Iris, a prostitute and friend of Faith, Lenny’s ex-girlfriend, tries to get a message and recording to him, but fails, leaving it in Lenny’s car, which is towed. Lenny gets his friend Mace, a bodyguard and Limo driver, to give him a lift to a club where his ex-Faith is playing; she’s with Philo, a music industry mogul who is her new boyfriend and also the manager of Jeriko One. Thrown out, Lenny teams up with Max, a moonlighting detective and they discover that Iris was murdered.

In classic noir fashion everywhere Lenny turns things get murkier and more complicated. Everyone has their own angle. Things are getting out of control. It’s a stylish and cool thriller, that uses the first-person memory recordings to reveal the secrets in a visceral fashion.

Watch This: Crime, corruption and memory recording in retro-near-future LA
Don’t Watch This: Some gruesome first person sexual assault and other violence, also shouldn’t California noir have a crooked land deal?

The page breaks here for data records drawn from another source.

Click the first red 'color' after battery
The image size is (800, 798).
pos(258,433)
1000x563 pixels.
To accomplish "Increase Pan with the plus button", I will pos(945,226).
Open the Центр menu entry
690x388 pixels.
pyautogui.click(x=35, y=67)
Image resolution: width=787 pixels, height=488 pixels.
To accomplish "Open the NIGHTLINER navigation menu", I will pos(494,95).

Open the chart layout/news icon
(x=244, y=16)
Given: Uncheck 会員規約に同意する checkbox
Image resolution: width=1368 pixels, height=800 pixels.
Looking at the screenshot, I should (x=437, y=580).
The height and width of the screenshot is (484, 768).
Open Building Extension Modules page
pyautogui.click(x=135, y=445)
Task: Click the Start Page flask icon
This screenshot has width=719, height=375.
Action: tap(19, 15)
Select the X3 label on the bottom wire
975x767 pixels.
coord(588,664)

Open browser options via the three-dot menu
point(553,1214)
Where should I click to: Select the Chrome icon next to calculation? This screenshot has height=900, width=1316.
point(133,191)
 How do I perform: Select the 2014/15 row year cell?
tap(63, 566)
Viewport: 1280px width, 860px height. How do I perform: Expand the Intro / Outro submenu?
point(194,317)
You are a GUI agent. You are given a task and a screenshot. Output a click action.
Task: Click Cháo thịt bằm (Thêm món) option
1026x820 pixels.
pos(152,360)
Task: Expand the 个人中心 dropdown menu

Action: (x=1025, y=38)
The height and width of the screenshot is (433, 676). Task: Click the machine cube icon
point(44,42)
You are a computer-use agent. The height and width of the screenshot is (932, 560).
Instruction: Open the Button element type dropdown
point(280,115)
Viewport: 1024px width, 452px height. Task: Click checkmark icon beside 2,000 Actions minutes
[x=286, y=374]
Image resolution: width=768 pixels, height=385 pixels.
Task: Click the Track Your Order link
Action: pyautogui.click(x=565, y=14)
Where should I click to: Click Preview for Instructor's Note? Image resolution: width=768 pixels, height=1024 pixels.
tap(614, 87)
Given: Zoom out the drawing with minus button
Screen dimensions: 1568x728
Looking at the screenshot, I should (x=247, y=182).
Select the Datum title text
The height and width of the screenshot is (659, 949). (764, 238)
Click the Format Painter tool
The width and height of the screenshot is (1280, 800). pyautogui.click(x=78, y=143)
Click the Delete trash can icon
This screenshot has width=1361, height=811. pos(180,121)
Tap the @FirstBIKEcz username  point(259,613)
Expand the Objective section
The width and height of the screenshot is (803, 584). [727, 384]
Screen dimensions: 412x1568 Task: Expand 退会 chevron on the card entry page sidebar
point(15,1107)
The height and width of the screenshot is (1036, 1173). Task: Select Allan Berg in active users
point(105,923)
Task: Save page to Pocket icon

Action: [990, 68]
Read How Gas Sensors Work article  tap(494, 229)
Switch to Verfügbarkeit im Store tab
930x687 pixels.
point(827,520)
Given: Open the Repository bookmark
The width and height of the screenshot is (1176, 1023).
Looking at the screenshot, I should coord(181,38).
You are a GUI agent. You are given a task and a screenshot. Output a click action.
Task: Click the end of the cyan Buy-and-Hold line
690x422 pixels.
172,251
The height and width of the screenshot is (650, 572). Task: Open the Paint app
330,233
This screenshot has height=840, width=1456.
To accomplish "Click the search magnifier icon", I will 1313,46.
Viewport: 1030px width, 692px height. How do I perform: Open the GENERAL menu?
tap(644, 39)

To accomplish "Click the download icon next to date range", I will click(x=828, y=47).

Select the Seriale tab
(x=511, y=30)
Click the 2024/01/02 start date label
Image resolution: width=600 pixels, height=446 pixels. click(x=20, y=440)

* A Superconducting QUantum Interference Device. These are real, and can detect very small changes in electro-magnetic fields, and I used a couple back when I was taking a Physics degree. The idea that they can be used to read thoughts/memories/sensory data is a cyberpunk conceit that seems to have been taken from William Gibson’s Johnny Mnemonic (in the collection Burning Chrome),in which Jones, a dolphin equipped with a SQUID by the Navy to detect and hack mines, uses it to uncover the password from Johnny’s implanted data storage device. My memory of how this is handled in the film version is, aptly, hazy; nevertheless I’m fairly sure the SQUID works on the data implant rather than Johnny’s actual memories.